World Rugby has outlined plans for a new global competition and revealed that it wants to press for promotion and relegation to be introduced to the Six Nations and Rugby Championship.
Plans for the new tournament, which would incorporate the two existing championships, drew widespread criticism when they emerged last week.
Stars including reigning World Rugby Player of the Year Johnny Sexton voiced their concern about the welfare of athletes, while senior players from Fiji, Samoa and Tonga threatened to boycott this year’s World Cup.
The latter threat came amid reports the new competition would initially be a closed shop of 12 countries, excluding the Pacific nations.
But World Rugby released a statement on Wednesday in a bid to clarify their proposals, including stressing that all nations will have a “potential pathway” into the tournament.

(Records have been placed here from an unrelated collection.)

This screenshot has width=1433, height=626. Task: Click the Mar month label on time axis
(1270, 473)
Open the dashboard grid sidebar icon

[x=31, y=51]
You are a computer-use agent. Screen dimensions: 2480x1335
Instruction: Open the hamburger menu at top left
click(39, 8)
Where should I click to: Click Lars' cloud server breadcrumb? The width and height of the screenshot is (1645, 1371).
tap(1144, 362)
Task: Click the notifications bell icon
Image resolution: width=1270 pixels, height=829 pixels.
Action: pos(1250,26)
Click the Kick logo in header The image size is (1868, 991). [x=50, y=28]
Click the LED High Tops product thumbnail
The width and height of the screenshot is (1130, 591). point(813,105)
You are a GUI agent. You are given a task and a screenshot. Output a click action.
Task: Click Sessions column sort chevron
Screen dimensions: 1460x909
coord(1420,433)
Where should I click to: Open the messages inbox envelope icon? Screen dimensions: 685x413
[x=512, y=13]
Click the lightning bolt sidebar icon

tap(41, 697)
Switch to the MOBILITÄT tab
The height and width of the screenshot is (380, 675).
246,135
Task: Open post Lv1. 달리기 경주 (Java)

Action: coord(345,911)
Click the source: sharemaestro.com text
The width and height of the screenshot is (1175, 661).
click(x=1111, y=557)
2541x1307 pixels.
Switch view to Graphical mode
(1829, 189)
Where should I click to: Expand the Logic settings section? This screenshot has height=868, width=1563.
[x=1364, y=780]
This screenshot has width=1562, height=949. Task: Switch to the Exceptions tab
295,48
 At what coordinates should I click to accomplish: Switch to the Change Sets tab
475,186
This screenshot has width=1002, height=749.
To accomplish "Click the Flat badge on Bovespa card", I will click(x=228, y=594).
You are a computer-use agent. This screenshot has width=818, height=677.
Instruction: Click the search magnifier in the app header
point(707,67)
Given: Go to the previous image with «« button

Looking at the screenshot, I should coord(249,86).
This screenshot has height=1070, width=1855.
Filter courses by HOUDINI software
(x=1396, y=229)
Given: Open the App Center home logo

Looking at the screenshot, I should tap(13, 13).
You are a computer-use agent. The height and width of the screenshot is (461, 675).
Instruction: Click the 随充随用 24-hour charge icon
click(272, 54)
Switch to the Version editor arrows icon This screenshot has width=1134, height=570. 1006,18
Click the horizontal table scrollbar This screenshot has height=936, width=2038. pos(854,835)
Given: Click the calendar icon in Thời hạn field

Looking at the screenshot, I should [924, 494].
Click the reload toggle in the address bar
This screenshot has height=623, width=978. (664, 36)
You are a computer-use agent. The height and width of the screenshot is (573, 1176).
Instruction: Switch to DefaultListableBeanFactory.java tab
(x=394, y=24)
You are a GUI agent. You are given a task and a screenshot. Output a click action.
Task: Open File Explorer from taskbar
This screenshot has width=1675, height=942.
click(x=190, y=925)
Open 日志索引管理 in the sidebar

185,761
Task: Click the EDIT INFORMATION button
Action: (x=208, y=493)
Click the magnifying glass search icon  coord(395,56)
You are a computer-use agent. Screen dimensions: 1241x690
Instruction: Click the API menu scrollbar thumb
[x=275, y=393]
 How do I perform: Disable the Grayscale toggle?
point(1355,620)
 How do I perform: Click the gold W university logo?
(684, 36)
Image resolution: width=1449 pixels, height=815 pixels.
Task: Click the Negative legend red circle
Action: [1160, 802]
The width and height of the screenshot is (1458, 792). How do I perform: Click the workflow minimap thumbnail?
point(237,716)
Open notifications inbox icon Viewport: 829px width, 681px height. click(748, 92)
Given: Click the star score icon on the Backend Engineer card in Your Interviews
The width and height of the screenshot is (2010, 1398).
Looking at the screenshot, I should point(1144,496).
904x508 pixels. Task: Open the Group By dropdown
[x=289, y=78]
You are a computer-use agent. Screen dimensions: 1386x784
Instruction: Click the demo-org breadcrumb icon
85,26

World Rugby has moved to clarify the organisation’s position on the merits and structure of a Nations Championship concept in advance of key meetings in Dublin next week. pic.twitter.com/NlefufHdxf
— World Rugby (@WorldRugby) March 6, 2019
“Contrary to reports, our proposed competition provides opportunities for all teams to compete at the top level on merit, with promotion and relegation,” read the statement.
“Under this model, the Pacific Islands and all teams outside the current Six Nations and The Rugby Championship would have a potential pathway.
“With the proposed model incorporating competitions that are not owned or run by World Rugby, not all unions are presently in favour of immediate promotion and relegation.
“We continue to consider the feedback, but remain absolutely committed to an eventual pathway for all.”
Addressing concerns raised about player welfare, World Rugby added: “Player welfare is fundamental to our sport. Within the original proposal, players would play a maximum of 13 matches if their team reaches the final, compared to an average of between 12 and 14 Test matches presently. Most teams would play 11 matches.”
The proposed ‘Nations Championship’ would begin in 2022 with the 12 teams from the Six Nations and a new six-team Rugby Championship playing each other once, at home or away.
The top two teams from each competition would then play cross-conference semi-finals, followed by a grand final.
Wednesday’s explainer also revealed that the competition would run in every year except those including a World Cup, plus a truncated schedule during seasons containing a British and Irish Lions tour.